Wouter Dries or Walter Driessens (1588–1655), Latinized Valerius Andreas, was an academic jurist, Hebraist, and historian from the Duchy of Brabant in the Habsburg Netherlands.

==Life==
Valerius was born in Dessel on 27 November 1588, the eldest son of Henricus Dries and Adriana Pauwels. He was educated by schoolmaster Walter van Hout in Dessel and then by the Jesuit Andreas Schott. He learned Hebrew from the Scottish Jesuit John Hay and graduated B.A. from Douai University. In 1610 he moved to Antwerp, where he became friends with Aubertus Miraeus and Franciscus Schott, brother of Andreas Schott. In 1611 he was appointed professor of Hebrew at the Collegium Trilingue at the Leuven University, delivering his inaugural lecture in 1612 and teaching there until his death.

On 21 August 1621 he married Catharina Baeckx (1597–1640), with whom he had two daughters. On 22 November 1621 he graduated doctor of both laws in Leuven, and was appointed professor of law in 1628. In 1636 he also became the head of the university library.
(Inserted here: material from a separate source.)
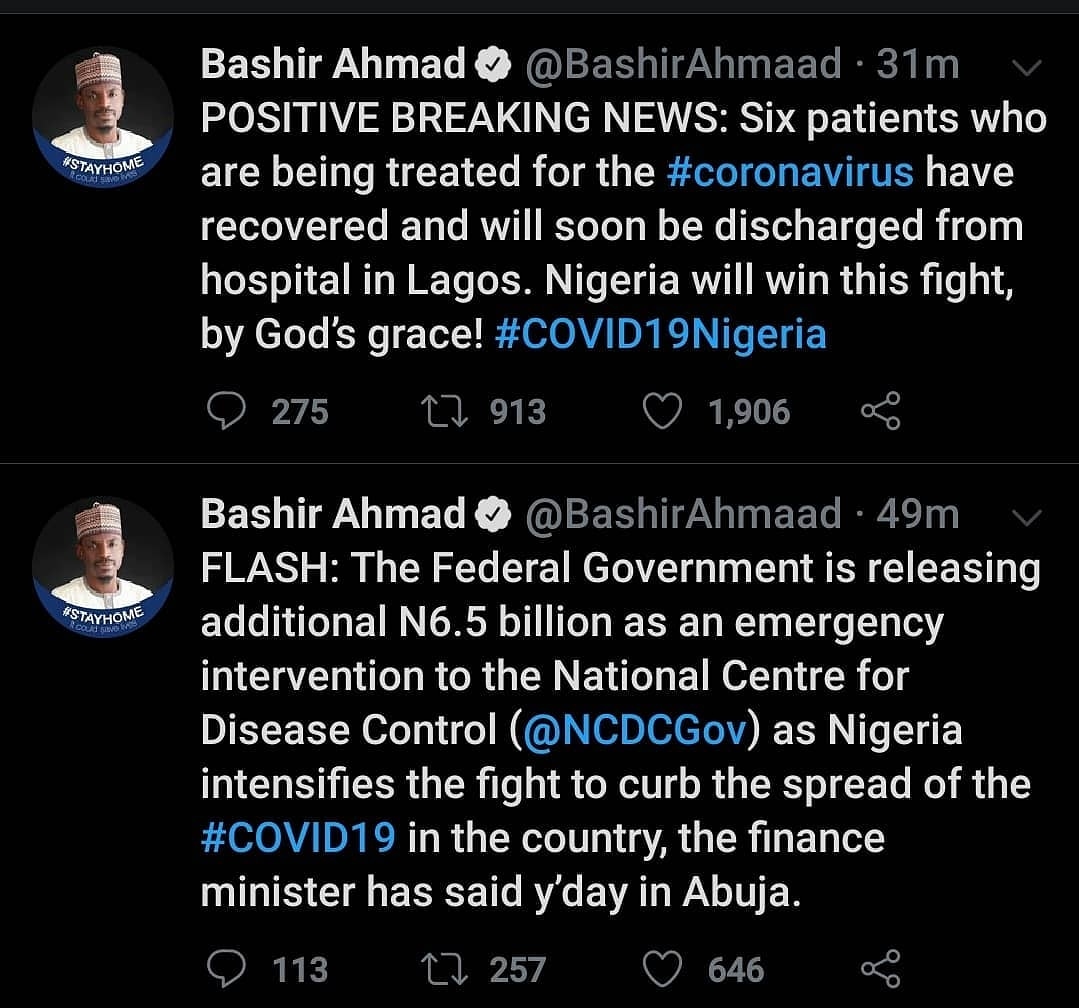This screenshot has height=1008, width=1079.
Task: Retweet the tweet about six recovered patients
Action: 445,411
He twice served terms as rector of the university, in 1644 and 1649.

Andreas died in Leuven on 29 March 1655 and was buried in St. Peter's Church alongside his wife. A funeral elegy by Bernardus Heimbach, professor at the Collegium Trilingue, was printed in 1656 under the title Justa Valeriana seu Laudatio funebris.

==Publications==
- Catalogus clarorum hispaniae scriptorum (Mainz, 1607).
- Imagines doctorum virorum e variis gentibus (Antwerp, 1611).
- De Initiis et progressu collegii trilinguis Buslidiani (1614).
- Dissertatio de toga et sago (Cologne, 1618).
- Bibliotheca Belgica in qua Belgica seu Germaniae inferioris provinciae urbesque, viri item in Belgio vita scriptisque clari et librorum nomenclatura (Leuven, 1623). Second edition Leuven, 1643.
- Fasti academici studii generalis lovaniensis (Leuven, 1635).
- Works at Lovanensia

A collection of his legal writings was published posthumously as Synopsis sive erothemata juris canonici (Cologne, 1660, 1672; Leuven 1680).